Машенька вздрогнула всем телом, и вознесла Богу искреннюю благодарность за то, что ничего подобного истории, приключившейся с Софи Домогатской, с нею не случалось. А ее вопрос… лучше не спрашивать, ответ и так известен…

– И вы полагаете, после всего этого я могу плюнуть Пьеру в душу?

– Нет, конечно, не можете! – честно сказала Машенька.

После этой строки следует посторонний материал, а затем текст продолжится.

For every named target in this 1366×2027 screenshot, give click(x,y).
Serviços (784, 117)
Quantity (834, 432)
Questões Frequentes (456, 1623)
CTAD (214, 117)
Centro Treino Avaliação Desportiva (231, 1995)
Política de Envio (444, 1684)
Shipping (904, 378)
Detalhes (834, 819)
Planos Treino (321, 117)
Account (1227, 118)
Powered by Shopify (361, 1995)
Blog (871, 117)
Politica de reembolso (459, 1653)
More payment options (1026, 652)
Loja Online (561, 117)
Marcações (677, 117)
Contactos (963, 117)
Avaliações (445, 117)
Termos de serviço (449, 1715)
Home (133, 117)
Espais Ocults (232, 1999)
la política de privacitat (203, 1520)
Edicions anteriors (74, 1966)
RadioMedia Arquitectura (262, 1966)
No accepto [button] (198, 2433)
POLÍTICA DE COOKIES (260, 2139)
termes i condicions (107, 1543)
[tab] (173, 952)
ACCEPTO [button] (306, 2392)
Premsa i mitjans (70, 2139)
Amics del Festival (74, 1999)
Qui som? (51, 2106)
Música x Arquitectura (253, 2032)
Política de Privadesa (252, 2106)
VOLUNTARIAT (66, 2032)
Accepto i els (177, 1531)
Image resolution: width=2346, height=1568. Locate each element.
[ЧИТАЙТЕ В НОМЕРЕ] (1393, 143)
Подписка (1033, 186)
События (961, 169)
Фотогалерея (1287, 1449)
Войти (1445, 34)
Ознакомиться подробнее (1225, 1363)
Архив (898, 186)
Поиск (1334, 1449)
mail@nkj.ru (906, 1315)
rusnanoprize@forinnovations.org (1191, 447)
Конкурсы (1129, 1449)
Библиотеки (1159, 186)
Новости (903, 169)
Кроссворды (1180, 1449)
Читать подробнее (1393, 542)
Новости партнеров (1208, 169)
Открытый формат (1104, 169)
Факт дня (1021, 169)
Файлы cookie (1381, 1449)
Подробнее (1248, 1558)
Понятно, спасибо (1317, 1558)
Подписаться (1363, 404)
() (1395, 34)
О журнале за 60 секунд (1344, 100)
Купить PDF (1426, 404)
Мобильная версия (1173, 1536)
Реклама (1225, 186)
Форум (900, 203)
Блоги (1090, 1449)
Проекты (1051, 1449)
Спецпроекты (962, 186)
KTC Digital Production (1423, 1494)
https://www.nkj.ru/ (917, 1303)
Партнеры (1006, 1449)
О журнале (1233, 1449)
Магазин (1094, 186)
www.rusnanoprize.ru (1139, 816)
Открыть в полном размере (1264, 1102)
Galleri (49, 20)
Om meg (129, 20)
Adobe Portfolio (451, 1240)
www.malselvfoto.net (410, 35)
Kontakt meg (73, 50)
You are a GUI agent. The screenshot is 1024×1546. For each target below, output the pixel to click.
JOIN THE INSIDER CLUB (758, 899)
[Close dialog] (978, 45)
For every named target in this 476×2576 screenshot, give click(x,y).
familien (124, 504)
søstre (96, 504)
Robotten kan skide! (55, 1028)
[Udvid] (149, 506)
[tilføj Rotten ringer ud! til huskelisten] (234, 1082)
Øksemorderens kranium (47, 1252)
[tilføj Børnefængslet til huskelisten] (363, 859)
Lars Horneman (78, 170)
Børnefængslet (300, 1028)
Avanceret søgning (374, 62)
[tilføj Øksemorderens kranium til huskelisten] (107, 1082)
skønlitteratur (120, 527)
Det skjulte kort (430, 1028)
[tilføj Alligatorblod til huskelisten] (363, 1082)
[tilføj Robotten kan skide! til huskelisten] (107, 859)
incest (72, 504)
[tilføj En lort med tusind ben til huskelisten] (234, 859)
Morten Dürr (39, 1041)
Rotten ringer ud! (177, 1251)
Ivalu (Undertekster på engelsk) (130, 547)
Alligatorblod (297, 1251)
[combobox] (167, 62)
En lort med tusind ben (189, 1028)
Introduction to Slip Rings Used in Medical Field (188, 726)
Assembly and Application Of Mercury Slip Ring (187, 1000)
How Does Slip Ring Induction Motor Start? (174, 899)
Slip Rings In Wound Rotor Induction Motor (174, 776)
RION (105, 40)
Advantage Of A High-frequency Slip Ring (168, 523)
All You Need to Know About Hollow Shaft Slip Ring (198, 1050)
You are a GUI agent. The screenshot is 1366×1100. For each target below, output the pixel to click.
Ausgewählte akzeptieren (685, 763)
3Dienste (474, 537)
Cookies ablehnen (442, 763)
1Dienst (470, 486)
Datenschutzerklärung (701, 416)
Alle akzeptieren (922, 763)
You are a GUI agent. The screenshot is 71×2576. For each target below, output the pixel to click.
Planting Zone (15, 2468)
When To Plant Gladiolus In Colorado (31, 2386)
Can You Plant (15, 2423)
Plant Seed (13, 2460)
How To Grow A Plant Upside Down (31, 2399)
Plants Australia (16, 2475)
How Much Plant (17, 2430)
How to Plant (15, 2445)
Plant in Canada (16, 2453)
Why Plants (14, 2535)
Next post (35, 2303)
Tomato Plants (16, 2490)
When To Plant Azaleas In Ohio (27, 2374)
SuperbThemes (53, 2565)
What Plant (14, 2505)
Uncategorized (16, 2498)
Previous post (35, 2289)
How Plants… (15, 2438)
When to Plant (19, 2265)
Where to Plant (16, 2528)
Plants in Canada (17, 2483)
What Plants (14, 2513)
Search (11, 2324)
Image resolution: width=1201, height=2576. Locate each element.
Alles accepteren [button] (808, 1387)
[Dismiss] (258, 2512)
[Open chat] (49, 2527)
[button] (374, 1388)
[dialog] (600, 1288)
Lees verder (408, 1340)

Правда, в ее голове не очень-то укладывалось, почему при всем этом Софи может едва ли не каждую вторую ночь проводить вместе с мистером Сазонофф, но… Кто возьмется понять Софи Домогатскую и ее кодекс чести?


Лампа не горела. За печкой, словно состязаясь друг с другом, стрекотали сразу два сверчка. Звезды ласково заглядывали в комнату сквозь неплотно сдвинутые занавески. Тень от ручки зонтика причудливо изгибалась на полу. Пахло малиной. Люди, неподвижно лежащие на широкой кровати, разговаривали по-английски. У обоих был легкий шотландский акцент и оксфордская манера произнесения слов.

– Сашенька…

– Что, маленькая?…

– Как странно ты меня называешь. Меня никто и никогда не называл «маленькой». Никому даже в голову не приходило. Я ведь большая… Но ты не думай, мне очень нравится…

– Я выше тебя на четыре дюйма. А моя худоба… Ну, ты же знаешь, что я – очень сильный! И ты тоже странно меня называешь…

– Много-много лет назад, еще до Матвея, у меня был сынок. Потом он умер. Его тоже звали Александром, по-русски ласково – Сашенька…

– Мне тоже нравится. Но… ты, получается, усыновила меня?

– Ты очень возражаешь?

– Нет, но… Мне хотелось бы еще…

– Разве я тебе в этом отказываю, Сашенька?

– Это все безумно странно, то, что между нами происходит… И не происходит… Иногда я попросту теряюсь… То, что между нами далеко не всегда бывает… ну, это самое… Но я… Черт побери все на свете, но мне и тогда хорошо с тобой! Мне никогда не приходило в голову, что можно вот так лежать в постели с женщиной и… разговаривать, и испытывать то, что я сейчас испытываю…

– Что же это, Сашенька?

– Сам не знаю, маленькая. Наверное, в нашем языке нет для этого слов…

– Может быть, «нежность»?

– «Нежность»? Не знаю… Мне хотелось бы выучить русский язык, но я далеко не так талантлив к языкам, как ты…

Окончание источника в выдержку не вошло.